- _The task_: Please transcribe only the lines that run from the line bearing "You are a computer-use agent." to the end of the entries, keeping both end lines. Skip the pictures.

- _Stored records_:
++++++++++++++++++++
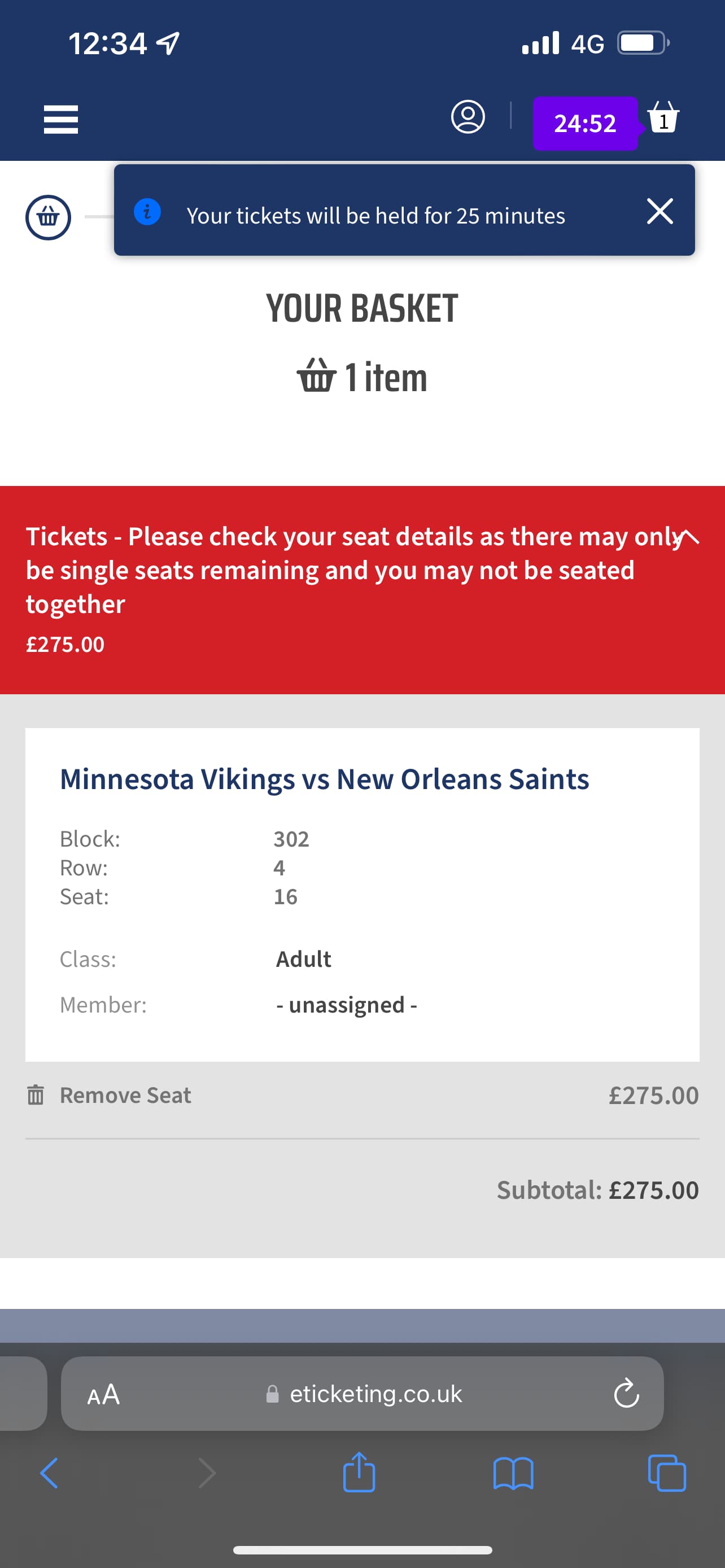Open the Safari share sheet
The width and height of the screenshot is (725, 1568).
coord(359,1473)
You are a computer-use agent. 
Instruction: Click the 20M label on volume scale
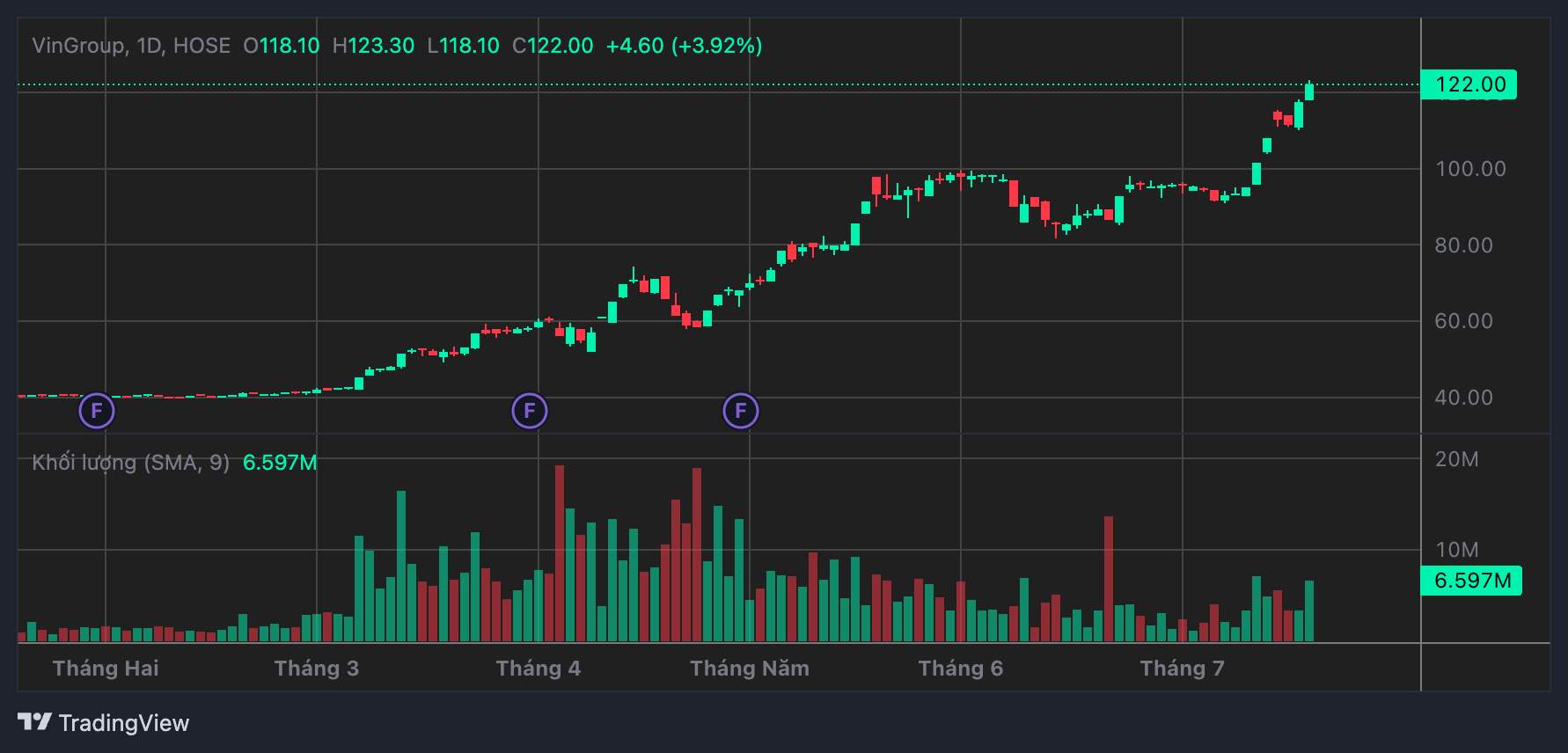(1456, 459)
++++++++++++++++++++
- _Your solution_:
You are a computer-use agent. 
Instruction: Click the 20M label on volume scale
(1456, 459)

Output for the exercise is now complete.